SET PROBLEM:
Copy verbatim the stretch of rows below from the line containing "Task: Click the event banner thumbnail image" through the end of the rows, leaving out the pictures.

ENTRIES SHOWN:

— begin —

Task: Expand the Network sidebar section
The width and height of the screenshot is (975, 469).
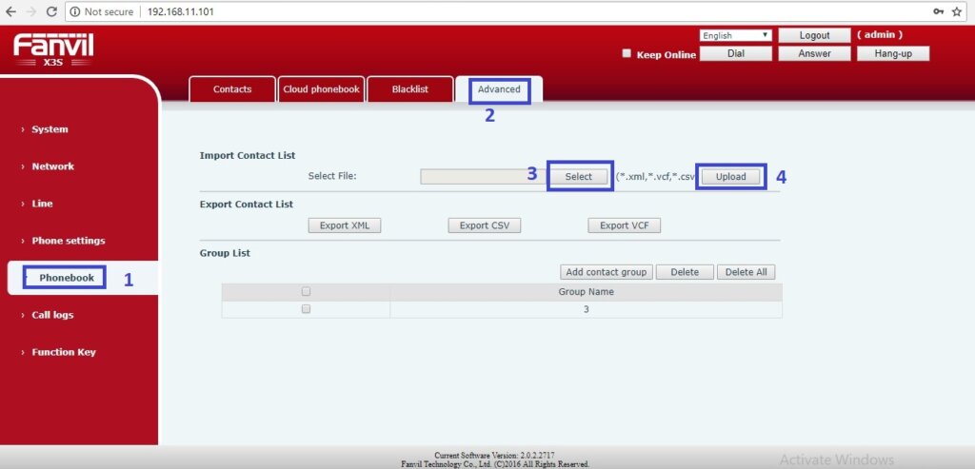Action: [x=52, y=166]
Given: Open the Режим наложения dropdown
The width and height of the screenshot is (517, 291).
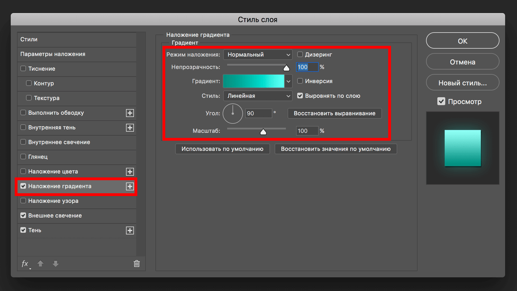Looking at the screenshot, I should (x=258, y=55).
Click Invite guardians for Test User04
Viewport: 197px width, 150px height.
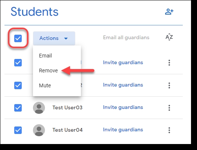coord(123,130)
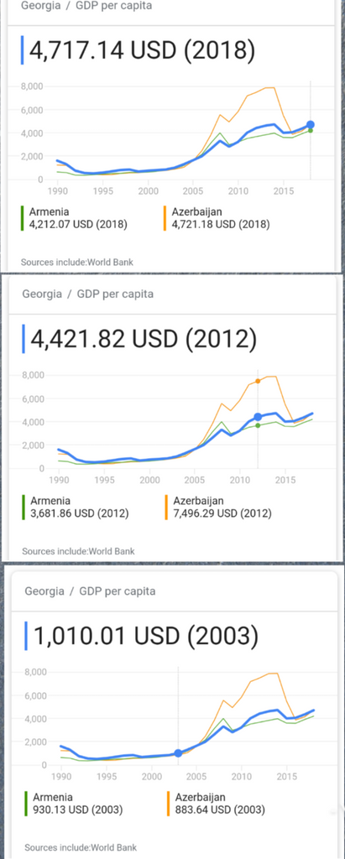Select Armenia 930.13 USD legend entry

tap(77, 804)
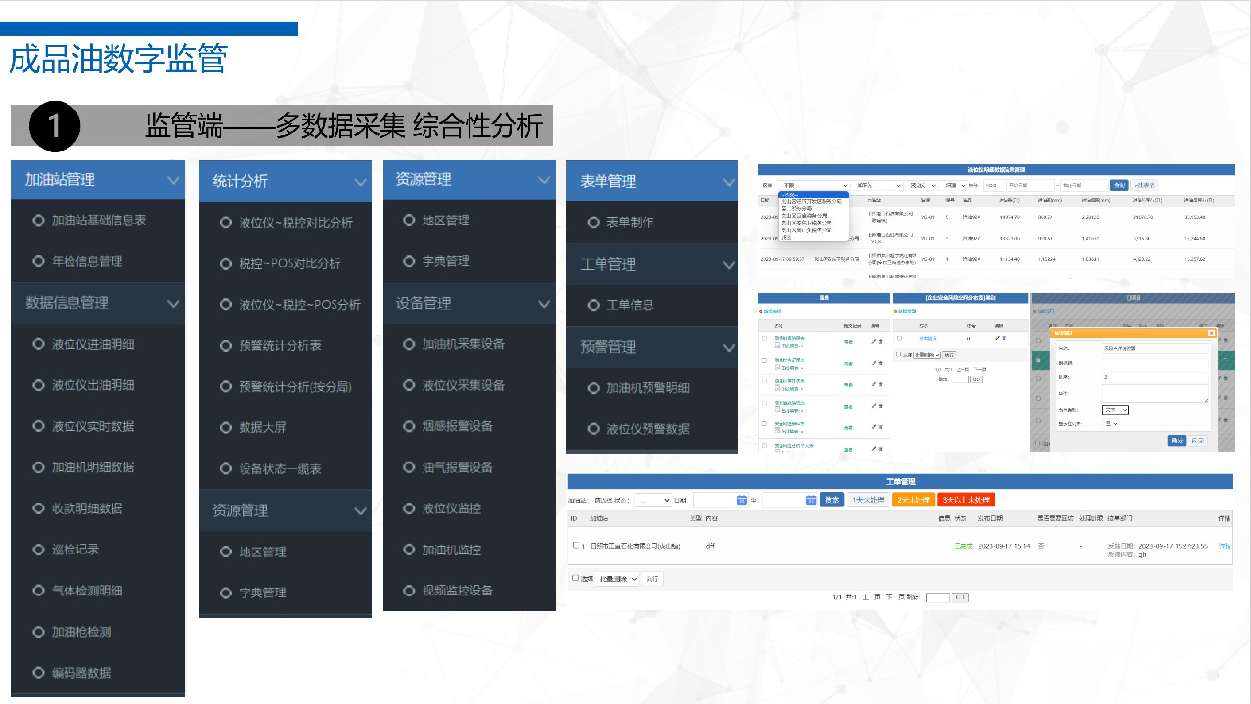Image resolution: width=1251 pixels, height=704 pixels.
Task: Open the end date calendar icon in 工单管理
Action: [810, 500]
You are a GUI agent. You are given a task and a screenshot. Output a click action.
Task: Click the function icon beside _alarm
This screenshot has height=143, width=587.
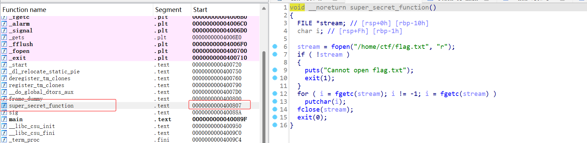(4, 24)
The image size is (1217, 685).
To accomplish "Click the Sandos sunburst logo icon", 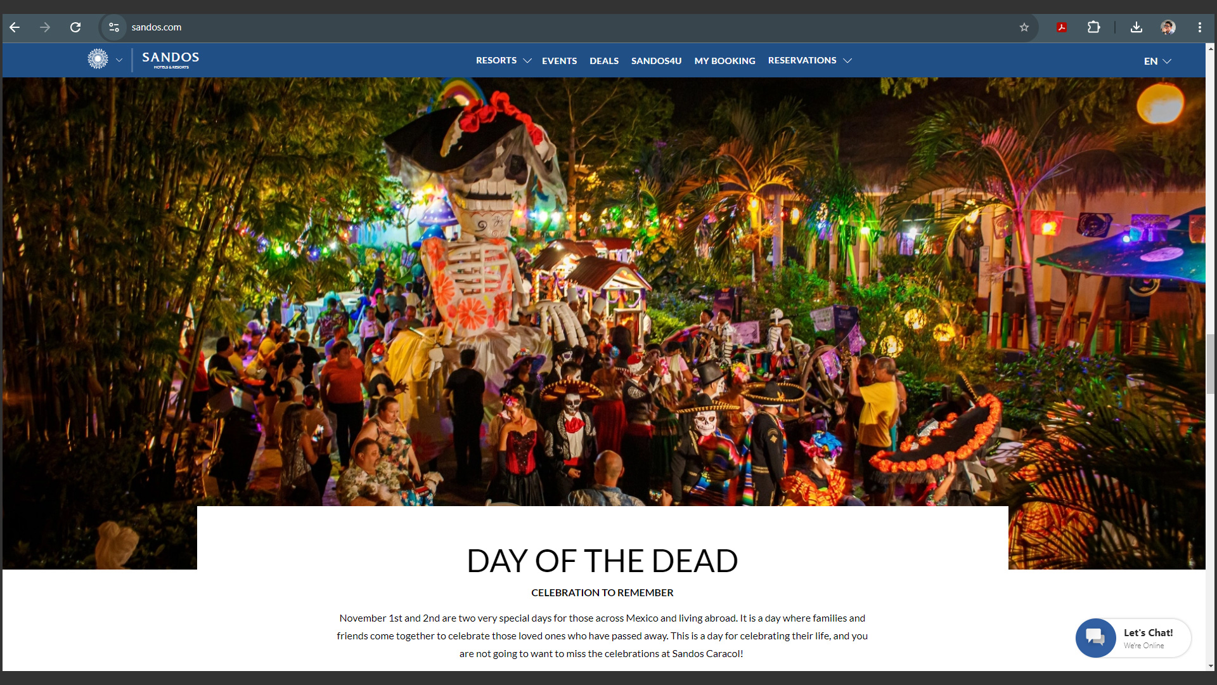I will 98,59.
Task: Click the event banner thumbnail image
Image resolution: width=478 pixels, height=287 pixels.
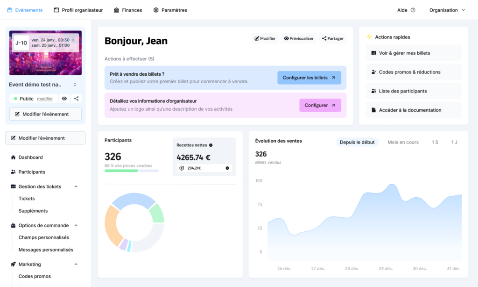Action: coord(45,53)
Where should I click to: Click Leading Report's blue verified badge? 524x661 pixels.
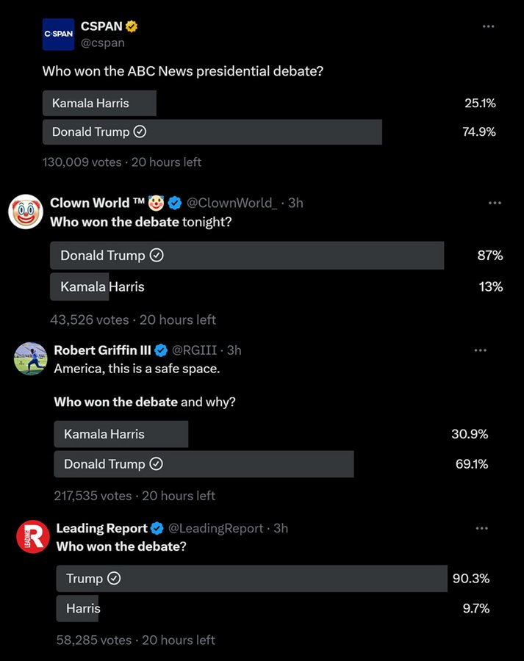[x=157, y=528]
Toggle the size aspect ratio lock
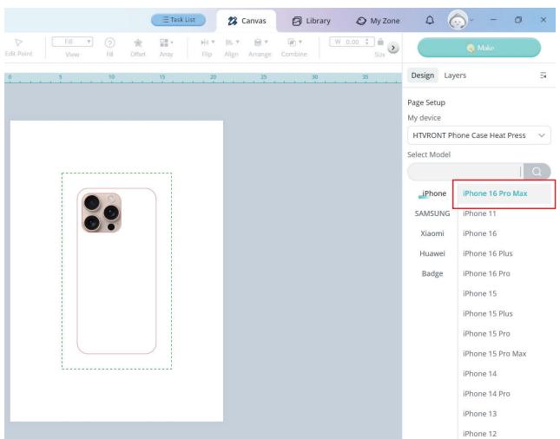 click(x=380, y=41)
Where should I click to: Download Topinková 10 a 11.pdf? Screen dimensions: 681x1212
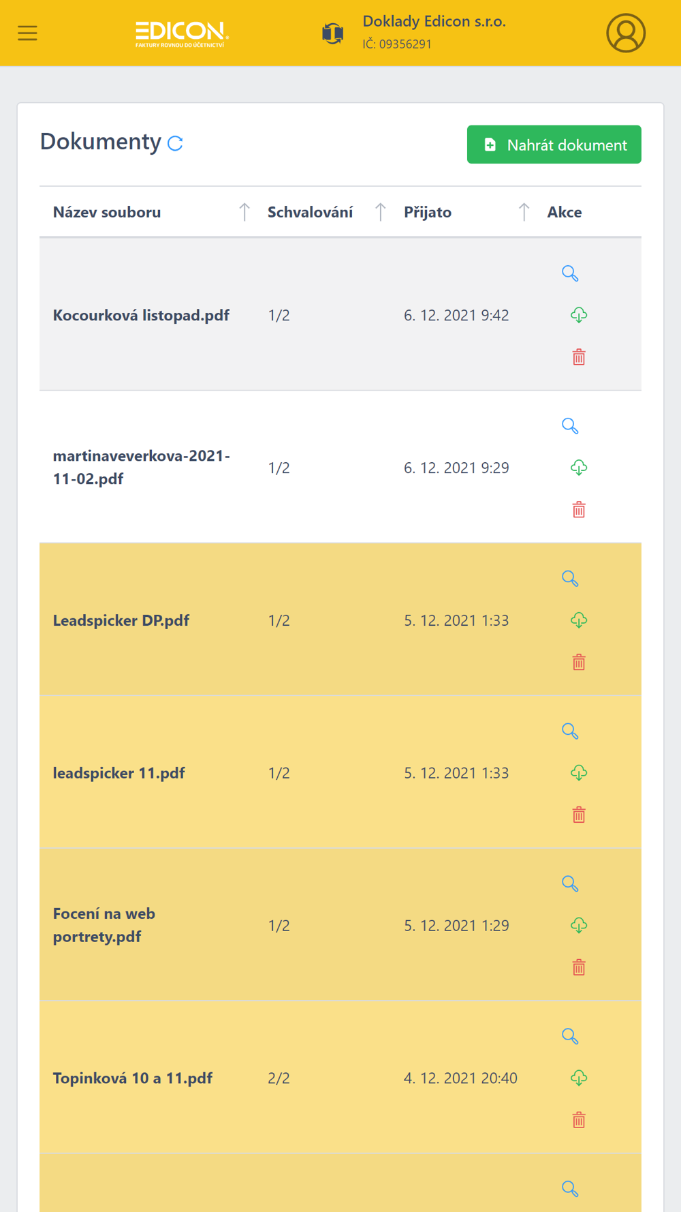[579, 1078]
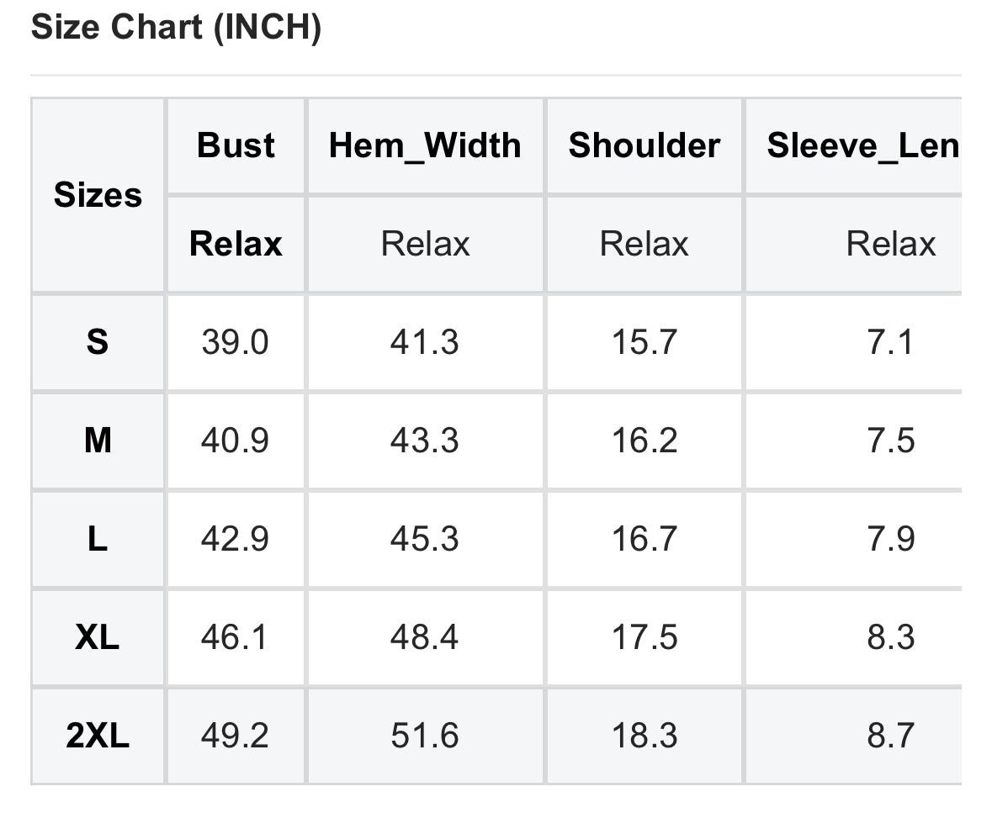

— end —

RESULT:
Task: Click the event banner thumbnail image
Image resolution: width=478 pixels, height=287 pixels.
Action: coord(45,53)
Where should I click to: Click Leading Report's blue verified badge? 524x661 pixels.
[x=157, y=528]
Toggle the size aspect ratio lock
 click(x=380, y=41)
Where should I click to: Download Topinková 10 a 11.pdf? Screen dimensions: 681x1212
[579, 1078]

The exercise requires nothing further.